= Legal history of France =

The legal history of France is commonly divided into three periods: that of the old French law (Ancien Droit), that of the Revolutionary or intermediary law (Droit révolutionnaire ou intermédiaire), and that of the Napoleonic law or Droit nouveau ('New law').

==Revolutionary law==
"The legislative work of the French Revolution has been qualified as intermediary law since it formed the transition between the old French law and the new, the law covered by the Napoleonic codes." "The private law of the French Revolution is to-day no longer considered an intermediary law. Yet from a positivist point of view, most of the provisions enacted in this area between 1788 to 1799 were of short duration." Feudalism was abolished on the night of 4 August 1789. The Declaration of the Rights of Man and of the Citizen was adopted on the 26 August.

Early in 1791 freedom of defense became the standard; any citizen was allowed to defend another. From the beginning, the authorities were concerned about this experiment without future. Derasse suggests it was a "collective suicide" by the lawyers in the Assembly, but cannot be used for justifying aggression or taking revenge. In criminal cases, the expansion of the right ... gave priority to the spoken word. Former "advocates" lost their title, their distinctive form of dress, their status, and their professional orders and adapted their practices to the new political and legal situation. The Penal Code is dated 25 September.

On 9 May, the Assembly discussed the right to petition.

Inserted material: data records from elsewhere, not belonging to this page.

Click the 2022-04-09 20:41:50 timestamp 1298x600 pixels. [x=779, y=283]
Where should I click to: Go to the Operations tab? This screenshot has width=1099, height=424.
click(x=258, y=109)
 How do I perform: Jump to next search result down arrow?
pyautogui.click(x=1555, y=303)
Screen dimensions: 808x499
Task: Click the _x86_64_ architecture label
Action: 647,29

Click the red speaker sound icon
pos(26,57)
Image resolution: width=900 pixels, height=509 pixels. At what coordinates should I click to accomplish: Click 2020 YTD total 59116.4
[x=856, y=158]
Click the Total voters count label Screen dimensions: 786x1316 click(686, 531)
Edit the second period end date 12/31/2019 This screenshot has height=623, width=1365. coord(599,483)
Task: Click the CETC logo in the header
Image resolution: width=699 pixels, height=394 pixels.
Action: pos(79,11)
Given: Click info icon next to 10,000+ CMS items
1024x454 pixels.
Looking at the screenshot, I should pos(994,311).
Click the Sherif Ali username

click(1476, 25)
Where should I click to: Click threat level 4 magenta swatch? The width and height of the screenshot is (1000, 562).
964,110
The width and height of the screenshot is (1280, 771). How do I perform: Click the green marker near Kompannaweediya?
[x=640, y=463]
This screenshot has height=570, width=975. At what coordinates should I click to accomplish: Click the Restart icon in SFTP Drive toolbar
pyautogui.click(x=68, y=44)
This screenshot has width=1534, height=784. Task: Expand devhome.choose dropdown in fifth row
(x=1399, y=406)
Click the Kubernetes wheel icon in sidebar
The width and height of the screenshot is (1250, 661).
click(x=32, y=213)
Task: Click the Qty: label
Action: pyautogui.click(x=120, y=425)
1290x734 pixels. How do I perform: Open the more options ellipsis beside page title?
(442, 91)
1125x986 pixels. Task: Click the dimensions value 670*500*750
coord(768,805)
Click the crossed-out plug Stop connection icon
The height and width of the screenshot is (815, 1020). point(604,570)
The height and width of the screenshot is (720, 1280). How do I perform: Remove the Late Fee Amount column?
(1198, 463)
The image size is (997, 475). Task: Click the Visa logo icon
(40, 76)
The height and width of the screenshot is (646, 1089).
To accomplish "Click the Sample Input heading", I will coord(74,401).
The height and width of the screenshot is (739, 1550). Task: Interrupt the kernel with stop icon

The next day a decree passed banning all petitions bearing "collective signatures". Article III specifically recognised the right of active citizens to meet together to draw up petitions and addresses and present them to municipal authorities.

==Napoleonic law==
Napoleonic law is still considered "the foundation stone of the French legal system."

===Aftermath of the First French Empire===

The judicial system of post-Napoleonic France was an intricate system of relations between the government and the police/judicial force. Together they helped to minimize crime while successfully fulfilling the guarantees made in the Declaration of the Rights of Man and of the Citizen written in 1789. Crime in post-Napoleonic France was seen as an act of high treason, which explains the harsh punishment. In Victor Hugo's 1862 novel Les Misérables, Jean Valjean receives a sentence of five years hard work in the galleys for the small crime of stealing a loaf of bread to feed his sister's children. This points out the injustice of the system. While providing a deterrent for crime, hardship cases such as Jean Valjean's and Fantine's fall through the cracks of society when they deserved special attention because of the situations that caused the crime.